Reproduce the stretch of records from the line containing "I want to click on desktop-icon-label: Super" through the end of the records, without changing any wording. Leave the pictures out of your answer.
Data shown Block Start
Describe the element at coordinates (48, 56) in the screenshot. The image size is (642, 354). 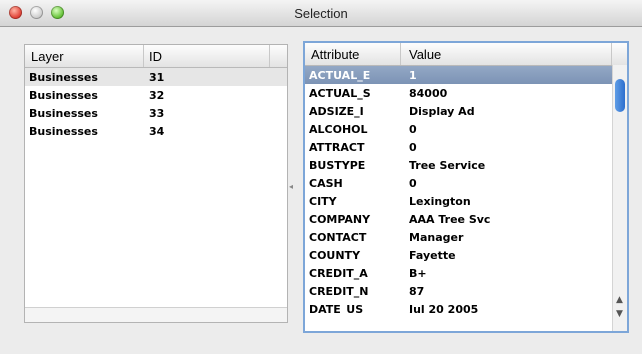
I see `column-header-layer: Layer` at that location.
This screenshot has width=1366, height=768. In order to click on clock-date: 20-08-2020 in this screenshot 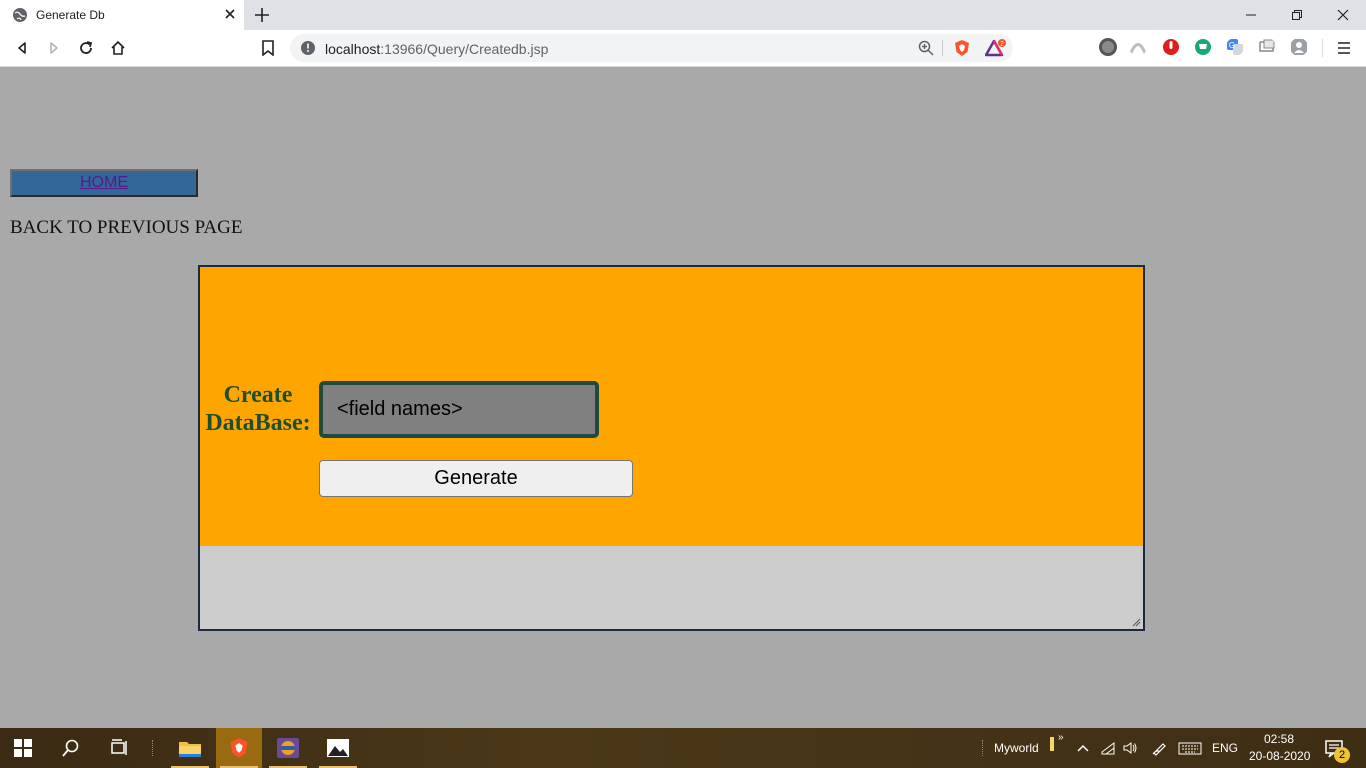, I will do `click(1280, 756)`.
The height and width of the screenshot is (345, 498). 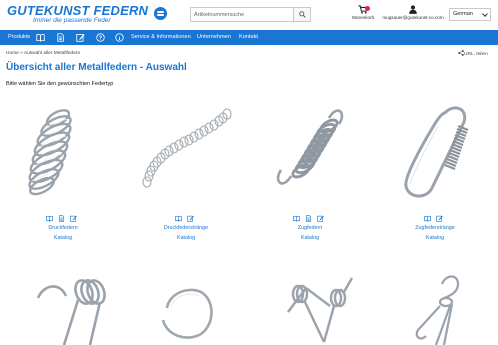 I want to click on page-title: Übersicht aller Metallfedern - Auswahl, so click(x=96, y=68).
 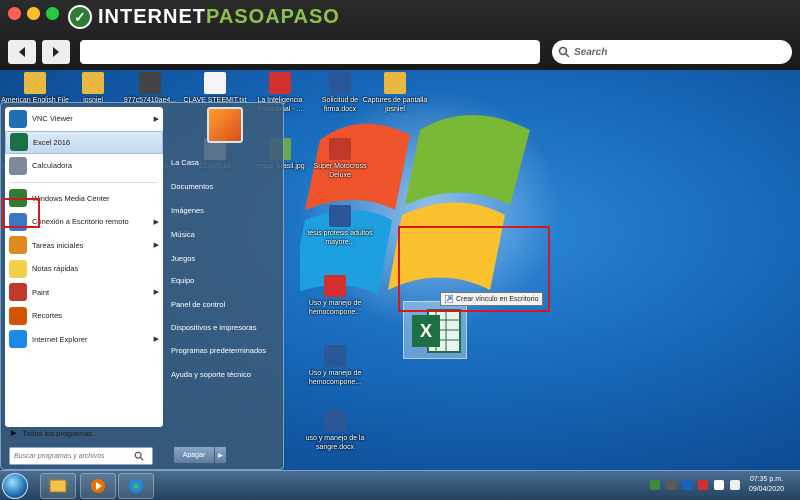 I want to click on desktop-icon-label: Super Motocross Deluxe, so click(x=340, y=171).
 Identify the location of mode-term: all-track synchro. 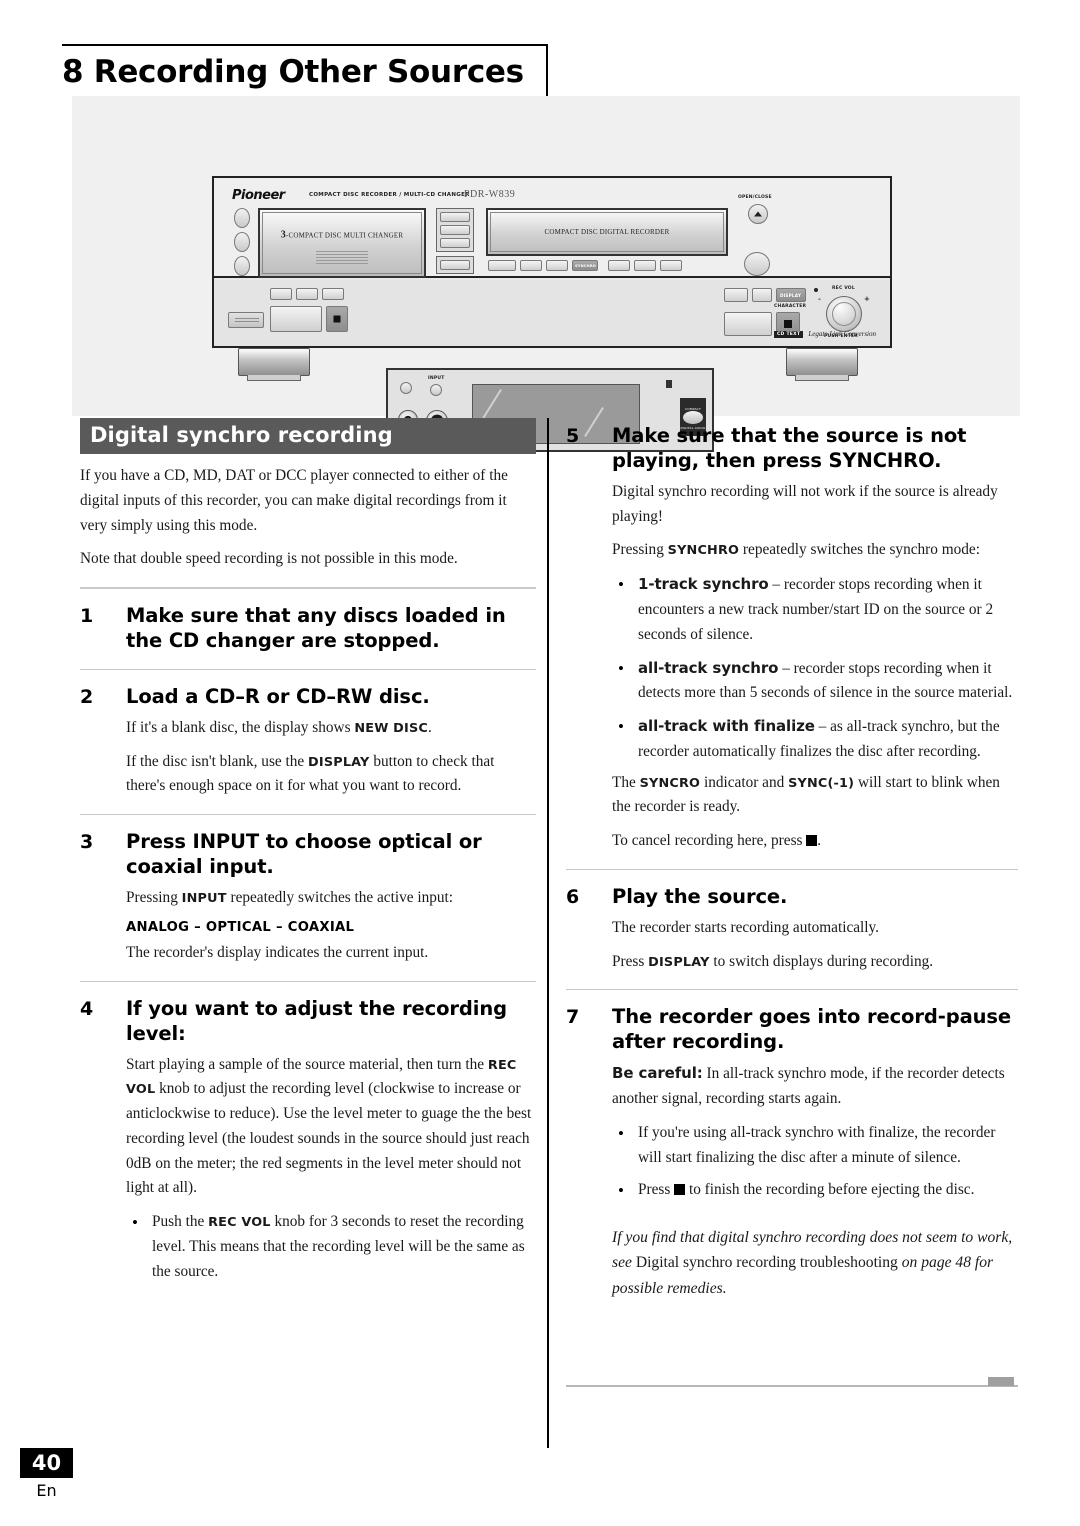
(708, 668).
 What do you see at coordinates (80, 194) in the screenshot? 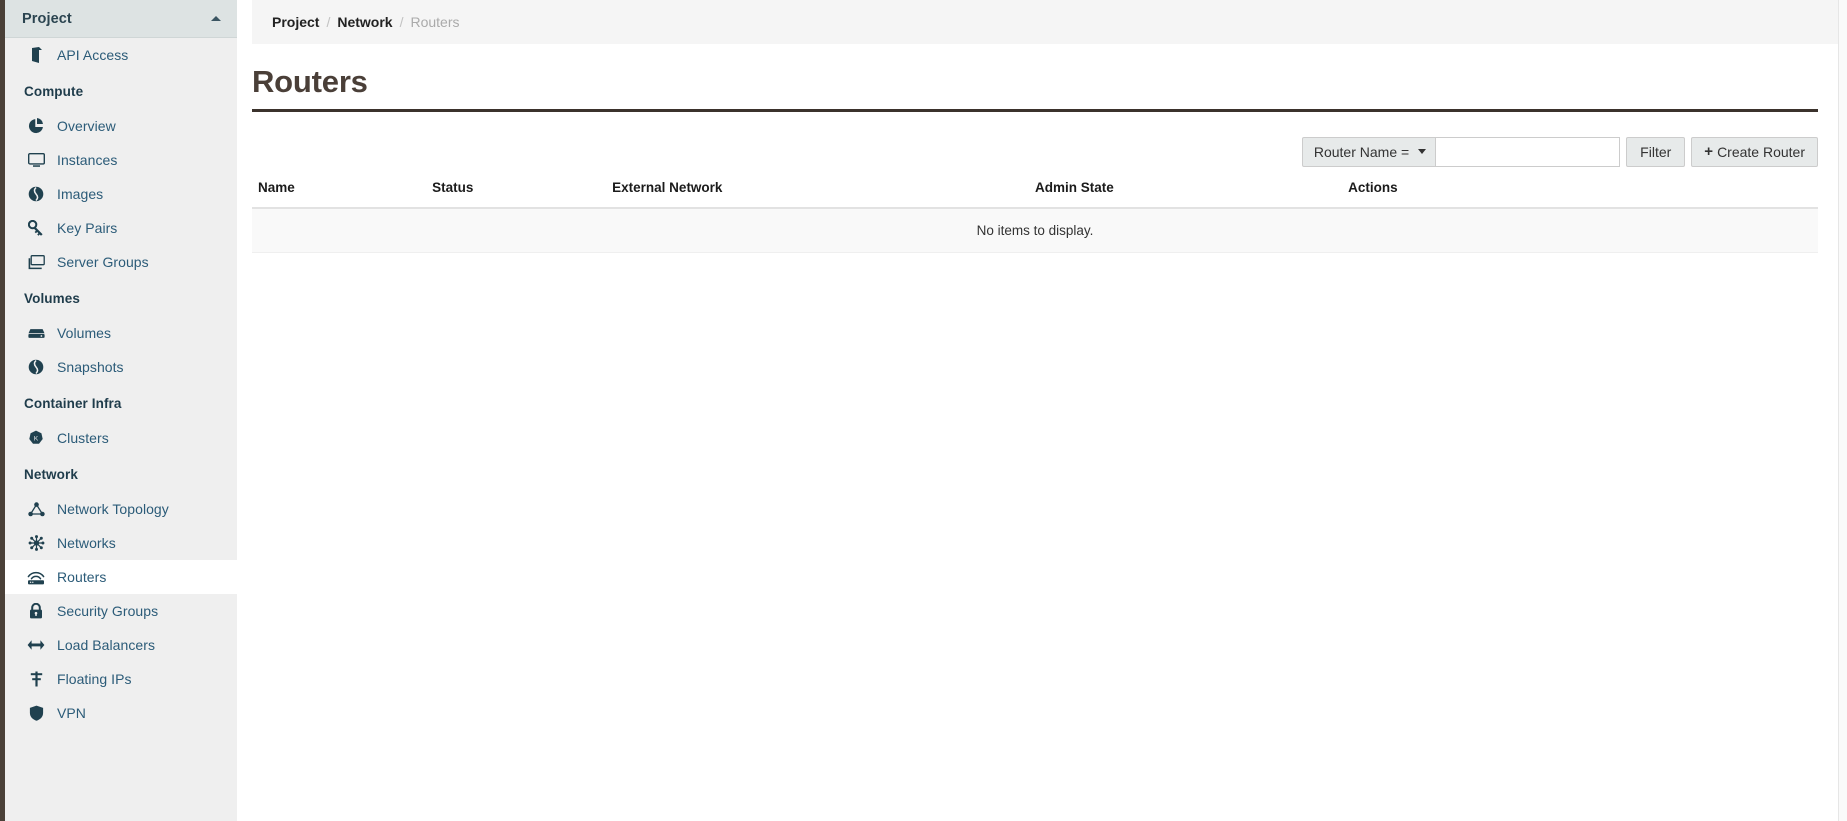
Data shown Block End
* **Expected answer**
  I want to click on desktop-icon-label: Super Motocross Deluxe, so click(x=340, y=171).
 Identify the location of mode-term: all-track synchro. 
(708, 668).
 What do you see at coordinates (80, 194) in the screenshot? 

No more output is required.